The U.S. Supreme Court refused Monday to hear an appeal of a $36.4-million judgment against convicted Lincoln Savings & Loan operator Charles H. Keating Jr., who says he is broke and cannot pay the judgment stemming from one of the nation's most expensive thrift failures.
The high court, without comment, denied Keating's final appeal of a decision by the Office of Thrift Supervision that he repay amounts he gained in two illegal deals involving his now-defunct Irvine-based thrift.
The federal agency, which regulates the nation's thrifts, does not expect to get much more than a few hundred thousand dollars from the sale of vacant land Keating owned in Canada, spokesman William Fulwider said.

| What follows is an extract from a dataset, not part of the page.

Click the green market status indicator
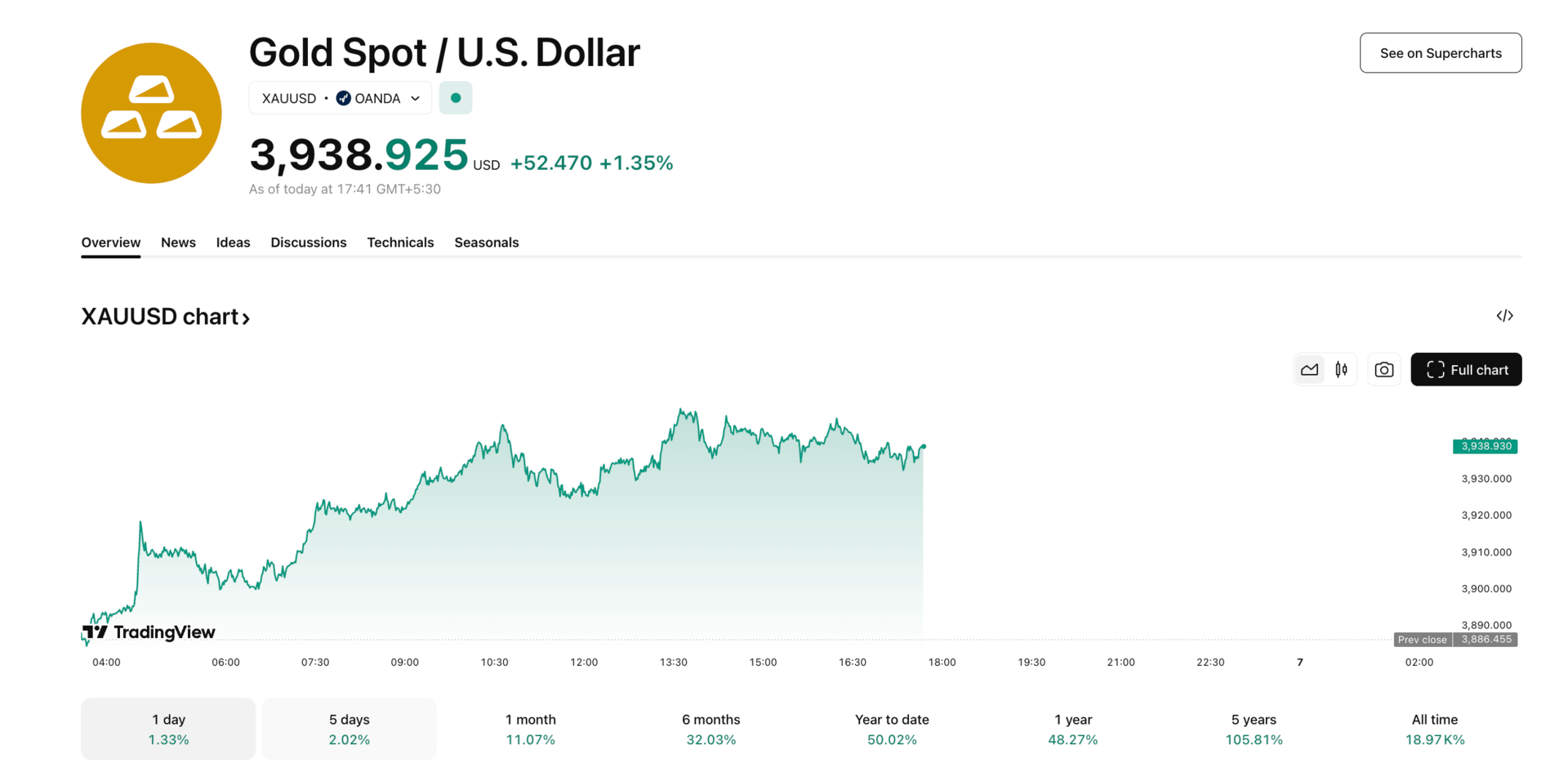 tap(456, 98)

Recovery efforts, he said, were turned over to the Justice Department and the Resolution Trust Corp., the agency that liquidates failed thrifts. Both those entities, along with the Securities and Exchange Commission, have judgments pending against Keating.
The Supreme Court allowed Keating, who once had a net worth of nearly $40 million, to file his appeal as a "pauper" so the $300 filing fee could be waived.
Keating, 71, who once practiced law in Cincinnati, has been working as his own attorney in various civil actions from his cell at a federal prison in Tucson. He is serving concurrent terms of 10 years and 12 years, seven months, for state and federal fraud convictions.
The former chairman of Lincoln's parent company, American Continental Corp. in Phoenix, had argued to the Supreme Court that the Office of Thrift Supervision should have postponed its enforcement action while state and federal criminal prosecutions were pending against him.
Keating had refused to testify in the administrative hearing to protect his Fifth Amendment privilege against self-incrimination. After he was convicted of securities fraud in state court and racketeering, conspiracy and fraud in federal court, Keating sought to reopen the hearing to testify, but the agency refused to allow it.
In his appeal, Keating asserted that the agency "distorted, interfered with and, for all practical purposes, nullified any chance of justice, fairness or due process" by drowning him in litigation. He charged that he was the "primary scapegoat" of the savings and loan crisis.
Keating's financial and real estate empire collapsed when he put American Continental into bankruptcy on April 13, 1989. Federal regulators seized Lincoln the next day.
Lincoln has become the nation's second-costliest thrift failure, leaving taxpayers with an estimated cleanup bill of $3.4 billion. In addition, more than 21,000 investors, most of them elderly Southern Californians, lost more than $285 million when their American Continental bonds became worthless.